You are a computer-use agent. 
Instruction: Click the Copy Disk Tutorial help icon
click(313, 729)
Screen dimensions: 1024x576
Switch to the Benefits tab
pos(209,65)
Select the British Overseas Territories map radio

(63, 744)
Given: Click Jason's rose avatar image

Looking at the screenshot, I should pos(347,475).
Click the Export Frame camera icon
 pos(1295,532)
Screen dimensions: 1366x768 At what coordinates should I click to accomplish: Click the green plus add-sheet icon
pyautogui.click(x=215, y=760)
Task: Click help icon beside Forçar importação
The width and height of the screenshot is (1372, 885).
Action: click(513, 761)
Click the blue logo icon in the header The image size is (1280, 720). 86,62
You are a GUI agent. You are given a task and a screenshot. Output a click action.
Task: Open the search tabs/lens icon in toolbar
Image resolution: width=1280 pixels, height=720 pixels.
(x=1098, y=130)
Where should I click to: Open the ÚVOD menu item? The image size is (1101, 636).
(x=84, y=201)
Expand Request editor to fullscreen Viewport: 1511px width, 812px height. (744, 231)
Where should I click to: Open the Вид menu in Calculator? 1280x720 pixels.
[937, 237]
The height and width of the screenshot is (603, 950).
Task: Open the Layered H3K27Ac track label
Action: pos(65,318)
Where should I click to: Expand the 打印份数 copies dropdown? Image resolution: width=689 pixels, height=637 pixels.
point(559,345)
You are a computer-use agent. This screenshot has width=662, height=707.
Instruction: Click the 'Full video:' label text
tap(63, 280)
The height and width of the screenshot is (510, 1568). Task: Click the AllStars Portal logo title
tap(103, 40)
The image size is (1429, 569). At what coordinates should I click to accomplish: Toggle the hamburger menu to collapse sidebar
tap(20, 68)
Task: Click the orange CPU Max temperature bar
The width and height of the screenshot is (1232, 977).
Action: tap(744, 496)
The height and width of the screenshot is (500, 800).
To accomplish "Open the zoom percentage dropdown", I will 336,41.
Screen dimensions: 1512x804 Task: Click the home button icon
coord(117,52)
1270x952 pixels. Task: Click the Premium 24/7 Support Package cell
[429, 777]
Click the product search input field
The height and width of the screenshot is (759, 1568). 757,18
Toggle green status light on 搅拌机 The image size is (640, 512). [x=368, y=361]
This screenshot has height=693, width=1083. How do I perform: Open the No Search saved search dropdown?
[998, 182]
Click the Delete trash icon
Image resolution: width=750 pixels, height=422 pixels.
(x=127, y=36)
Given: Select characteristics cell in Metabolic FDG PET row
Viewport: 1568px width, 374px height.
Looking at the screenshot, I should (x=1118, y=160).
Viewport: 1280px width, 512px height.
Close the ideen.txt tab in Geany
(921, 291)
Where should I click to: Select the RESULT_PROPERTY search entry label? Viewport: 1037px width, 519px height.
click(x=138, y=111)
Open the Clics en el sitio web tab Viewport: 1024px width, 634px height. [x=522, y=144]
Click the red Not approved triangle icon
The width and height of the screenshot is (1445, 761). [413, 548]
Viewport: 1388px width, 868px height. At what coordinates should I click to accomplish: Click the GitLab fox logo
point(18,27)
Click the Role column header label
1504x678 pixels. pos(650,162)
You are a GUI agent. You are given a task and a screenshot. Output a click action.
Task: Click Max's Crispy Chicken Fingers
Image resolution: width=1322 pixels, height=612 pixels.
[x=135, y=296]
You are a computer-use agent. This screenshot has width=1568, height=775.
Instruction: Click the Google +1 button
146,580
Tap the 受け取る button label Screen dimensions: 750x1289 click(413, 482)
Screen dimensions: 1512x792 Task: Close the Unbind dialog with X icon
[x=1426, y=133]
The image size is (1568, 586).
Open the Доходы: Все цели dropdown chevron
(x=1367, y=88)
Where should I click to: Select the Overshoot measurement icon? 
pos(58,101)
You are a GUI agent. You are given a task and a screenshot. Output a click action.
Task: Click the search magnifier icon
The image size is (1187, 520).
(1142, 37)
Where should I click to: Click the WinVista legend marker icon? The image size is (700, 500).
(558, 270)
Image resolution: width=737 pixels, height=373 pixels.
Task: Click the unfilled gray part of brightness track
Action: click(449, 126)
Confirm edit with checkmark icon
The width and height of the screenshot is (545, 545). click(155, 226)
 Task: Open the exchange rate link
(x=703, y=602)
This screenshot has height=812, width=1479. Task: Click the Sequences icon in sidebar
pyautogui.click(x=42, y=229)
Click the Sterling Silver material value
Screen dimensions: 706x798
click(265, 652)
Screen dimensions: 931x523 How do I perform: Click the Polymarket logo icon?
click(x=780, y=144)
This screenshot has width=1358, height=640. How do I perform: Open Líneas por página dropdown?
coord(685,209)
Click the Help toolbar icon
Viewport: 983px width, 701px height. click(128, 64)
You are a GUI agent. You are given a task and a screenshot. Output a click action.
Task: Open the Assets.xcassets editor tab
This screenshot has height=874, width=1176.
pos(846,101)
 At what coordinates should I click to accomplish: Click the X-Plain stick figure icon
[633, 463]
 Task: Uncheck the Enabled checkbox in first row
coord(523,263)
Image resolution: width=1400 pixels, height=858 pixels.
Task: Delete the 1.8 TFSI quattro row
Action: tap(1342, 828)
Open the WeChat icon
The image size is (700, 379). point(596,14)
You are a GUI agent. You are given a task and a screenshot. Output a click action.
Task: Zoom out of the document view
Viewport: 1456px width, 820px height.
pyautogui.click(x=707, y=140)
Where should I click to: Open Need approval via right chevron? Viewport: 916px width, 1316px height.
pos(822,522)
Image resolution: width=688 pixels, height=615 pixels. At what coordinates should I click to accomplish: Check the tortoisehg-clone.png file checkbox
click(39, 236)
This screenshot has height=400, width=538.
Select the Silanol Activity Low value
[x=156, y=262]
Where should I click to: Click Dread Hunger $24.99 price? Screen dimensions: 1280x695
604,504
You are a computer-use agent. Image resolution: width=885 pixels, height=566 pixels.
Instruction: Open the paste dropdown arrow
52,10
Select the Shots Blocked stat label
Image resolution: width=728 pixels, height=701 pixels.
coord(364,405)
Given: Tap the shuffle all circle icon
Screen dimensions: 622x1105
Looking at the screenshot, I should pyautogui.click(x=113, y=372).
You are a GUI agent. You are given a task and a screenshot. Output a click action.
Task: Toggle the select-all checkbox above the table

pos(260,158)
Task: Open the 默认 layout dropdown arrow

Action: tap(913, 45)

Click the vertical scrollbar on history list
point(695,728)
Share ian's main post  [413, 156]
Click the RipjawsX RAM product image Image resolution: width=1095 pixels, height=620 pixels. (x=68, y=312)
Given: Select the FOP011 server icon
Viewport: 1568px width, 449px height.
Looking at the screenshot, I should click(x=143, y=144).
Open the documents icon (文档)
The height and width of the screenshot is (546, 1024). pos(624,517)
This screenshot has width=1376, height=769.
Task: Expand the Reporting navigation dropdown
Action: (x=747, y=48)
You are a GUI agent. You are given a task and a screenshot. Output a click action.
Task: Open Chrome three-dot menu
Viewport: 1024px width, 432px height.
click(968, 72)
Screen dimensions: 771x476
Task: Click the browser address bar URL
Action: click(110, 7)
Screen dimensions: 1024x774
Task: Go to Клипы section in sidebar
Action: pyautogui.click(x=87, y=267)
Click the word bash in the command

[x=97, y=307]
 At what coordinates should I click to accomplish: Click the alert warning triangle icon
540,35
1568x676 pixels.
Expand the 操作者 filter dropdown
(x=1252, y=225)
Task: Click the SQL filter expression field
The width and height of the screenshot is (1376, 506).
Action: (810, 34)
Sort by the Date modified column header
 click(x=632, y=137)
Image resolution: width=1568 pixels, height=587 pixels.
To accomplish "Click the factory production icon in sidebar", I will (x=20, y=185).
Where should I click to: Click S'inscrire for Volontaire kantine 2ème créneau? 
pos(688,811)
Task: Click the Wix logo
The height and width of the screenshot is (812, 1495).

--------------------

▸ **TASK PROMPT**: Every line above should be duplicated exactly as it stands.

▸ **WORKED SOLUTION**:
You are a computer-use agent. 
Instruction: Click the Copy Disk Tutorial help icon
click(313, 729)
Screen dimensions: 1024x576
Switch to the Benefits tab
pos(209,65)
Select the British Overseas Territories map radio

(63, 744)
Given: Click Jason's rose avatar image

Looking at the screenshot, I should pos(347,475).
Click the Export Frame camera icon
 pos(1295,532)
Screen dimensions: 1366x768 At what coordinates should I click to accomplish: Click the green plus add-sheet icon
pyautogui.click(x=215, y=760)
Task: Click help icon beside Forçar importação
The width and height of the screenshot is (1372, 885).
Action: click(513, 761)
Click the blue logo icon in the header The image size is (1280, 720). 86,62
You are a GUI agent. You are given a task and a screenshot. Output a click action.
Task: Open the search tabs/lens icon in toolbar
Image resolution: width=1280 pixels, height=720 pixels.
(x=1098, y=130)
Where should I click to: Open the ÚVOD menu item? The image size is (1101, 636).
(x=84, y=201)
Expand Request editor to fullscreen Viewport: 1511px width, 812px height. (744, 231)
Where should I click to: Open the Вид menu in Calculator? 1280x720 pixels.
[937, 237]
The height and width of the screenshot is (603, 950).
Task: Open the Layered H3K27Ac track label
Action: pos(65,318)
Where should I click to: Expand the 打印份数 copies dropdown? Image resolution: width=689 pixels, height=637 pixels.
point(559,345)
You are a computer-use agent. This screenshot has width=662, height=707.
Instruction: Click the 'Full video:' label text
tap(63, 280)
The height and width of the screenshot is (510, 1568). Task: Click the AllStars Portal logo title
tap(103, 40)
The image size is (1429, 569). At what coordinates should I click to accomplish: Toggle the hamburger menu to collapse sidebar
tap(20, 68)
Task: Click the orange CPU Max temperature bar
The width and height of the screenshot is (1232, 977).
Action: tap(744, 496)
The height and width of the screenshot is (500, 800).
To accomplish "Open the zoom percentage dropdown", I will 336,41.
Screen dimensions: 1512x804 Task: Click the home button icon
coord(117,52)
1270x952 pixels. Task: Click the Premium 24/7 Support Package cell
[429, 777]
Click the product search input field
The height and width of the screenshot is (759, 1568). 757,18
Toggle green status light on 搅拌机 The image size is (640, 512). [x=368, y=361]
This screenshot has height=693, width=1083. How do I perform: Open the No Search saved search dropdown?
[998, 182]
Click the Delete trash icon
Image resolution: width=750 pixels, height=422 pixels.
(x=127, y=36)
Given: Select characteristics cell in Metabolic FDG PET row
Viewport: 1568px width, 374px height.
Looking at the screenshot, I should (x=1118, y=160).
Viewport: 1280px width, 512px height.
Close the ideen.txt tab in Geany
(921, 291)
Where should I click to: Select the RESULT_PROPERTY search entry label? Viewport: 1037px width, 519px height.
click(x=138, y=111)
Open the Clics en el sitio web tab Viewport: 1024px width, 634px height. [x=522, y=144]
Click the red Not approved triangle icon
The width and height of the screenshot is (1445, 761). [413, 548]
Viewport: 1388px width, 868px height. At what coordinates should I click to accomplish: Click the GitLab fox logo
point(18,27)
Click the Role column header label
1504x678 pixels. pos(650,162)
You are a GUI agent. You are given a task and a screenshot. Output a click action.
Task: Click Max's Crispy Chicken Fingers
Image resolution: width=1322 pixels, height=612 pixels.
[x=135, y=296]
You are a computer-use agent. This screenshot has width=1568, height=775.
Instruction: Click the Google +1 button
146,580
Tap the 受け取る button label Screen dimensions: 750x1289 click(413, 482)
Screen dimensions: 1512x792 Task: Close the Unbind dialog with X icon
[x=1426, y=133]
The image size is (1568, 586).
Open the Доходы: Все цели dropdown chevron
(x=1367, y=88)
Where should I click to: Select the Overshoot measurement icon? 
pos(58,101)
You are a GUI agent. You are given a task and a screenshot. Output a click action.
Task: Click the search magnifier icon
The image size is (1187, 520).
(1142, 37)
Where should I click to: Click the WinVista legend marker icon? The image size is (700, 500).
(558, 270)
Image resolution: width=737 pixels, height=373 pixels.
Task: Click the unfilled gray part of brightness track
Action: click(449, 126)
Confirm edit with checkmark icon
The width and height of the screenshot is (545, 545). click(155, 226)
 Task: Open the exchange rate link
(x=703, y=602)
This screenshot has height=812, width=1479. Task: Click the Sequences icon in sidebar
pyautogui.click(x=42, y=229)
Click the Sterling Silver material value
Screen dimensions: 706x798
click(265, 652)
Screen dimensions: 931x523 How do I perform: Click the Polymarket logo icon?
click(x=780, y=144)
This screenshot has width=1358, height=640. How do I perform: Open Líneas por página dropdown?
coord(685,209)
Click the Help toolbar icon
Viewport: 983px width, 701px height. click(128, 64)
You are a GUI agent. You are given a task and a screenshot. Output a click action.
Task: Open the Assets.xcassets editor tab
This screenshot has height=874, width=1176.
pos(846,101)
 At what coordinates should I click to accomplish: Click the X-Plain stick figure icon
[633, 463]
 Task: Uncheck the Enabled checkbox in first row
coord(523,263)
Image resolution: width=1400 pixels, height=858 pixels.
Task: Delete the 1.8 TFSI quattro row
Action: tap(1342, 828)
Open the WeChat icon
The image size is (700, 379). point(596,14)
You are a GUI agent. You are given a task and a screenshot. Output a click action.
Task: Zoom out of the document view
Viewport: 1456px width, 820px height.
pyautogui.click(x=707, y=140)
Where should I click to: Open Need approval via right chevron? Viewport: 916px width, 1316px height.
pos(822,522)
Image resolution: width=688 pixels, height=615 pixels. At what coordinates should I click to accomplish: Check the tortoisehg-clone.png file checkbox
click(39, 236)
This screenshot has height=400, width=538.
Select the Silanol Activity Low value
[x=156, y=262]
Where should I click to: Click Dread Hunger $24.99 price? Screen dimensions: 1280x695
604,504
You are a computer-use agent. Image resolution: width=885 pixels, height=566 pixels.
Instruction: Open the paste dropdown arrow
52,10
Select the Shots Blocked stat label
Image resolution: width=728 pixels, height=701 pixels.
coord(364,405)
Given: Tap the shuffle all circle icon
Screen dimensions: 622x1105
Looking at the screenshot, I should pyautogui.click(x=113, y=372).
You are a GUI agent. You are given a task and a screenshot. Output a click action.
Task: Toggle the select-all checkbox above the table

pos(260,158)
Task: Open the 默认 layout dropdown arrow

Action: tap(913, 45)

Click the vertical scrollbar on history list
point(695,728)
Share ian's main post  [413, 156]
Click the RipjawsX RAM product image Image resolution: width=1095 pixels, height=620 pixels. (x=68, y=312)
Given: Select the FOP011 server icon
Viewport: 1568px width, 449px height.
Looking at the screenshot, I should click(x=143, y=144).
Open the documents icon (文档)
The height and width of the screenshot is (546, 1024). pos(624,517)
This screenshot has width=1376, height=769.
Task: Expand the Reporting navigation dropdown
Action: (x=747, y=48)
You are a GUI agent. You are given a task and a screenshot. Output a click action.
Task: Open Chrome three-dot menu
Viewport: 1024px width, 432px height.
click(968, 72)
Screen dimensions: 771x476
Task: Click the browser address bar URL
Action: click(110, 7)
Screen dimensions: 1024x774
Task: Go to Клипы section in sidebar
Action: pyautogui.click(x=87, y=267)
Click the word bash in the command

[x=97, y=307]
 At what coordinates should I click to accomplish: Click the alert warning triangle icon
540,35
1568x676 pixels.
Expand the 操作者 filter dropdown
(x=1252, y=225)
Task: Click the SQL filter expression field
The width and height of the screenshot is (1376, 506).
Action: (810, 34)
Sort by the Date modified column header
 click(x=632, y=137)
Image resolution: width=1568 pixels, height=587 pixels.
To accomplish "Click the factory production icon in sidebar", I will (x=20, y=185).
Where should I click to: Click S'inscrire for Volontaire kantine 2ème créneau? 
pos(688,811)
Task: Click the Wix logo
The height and width of the screenshot is (812, 1495).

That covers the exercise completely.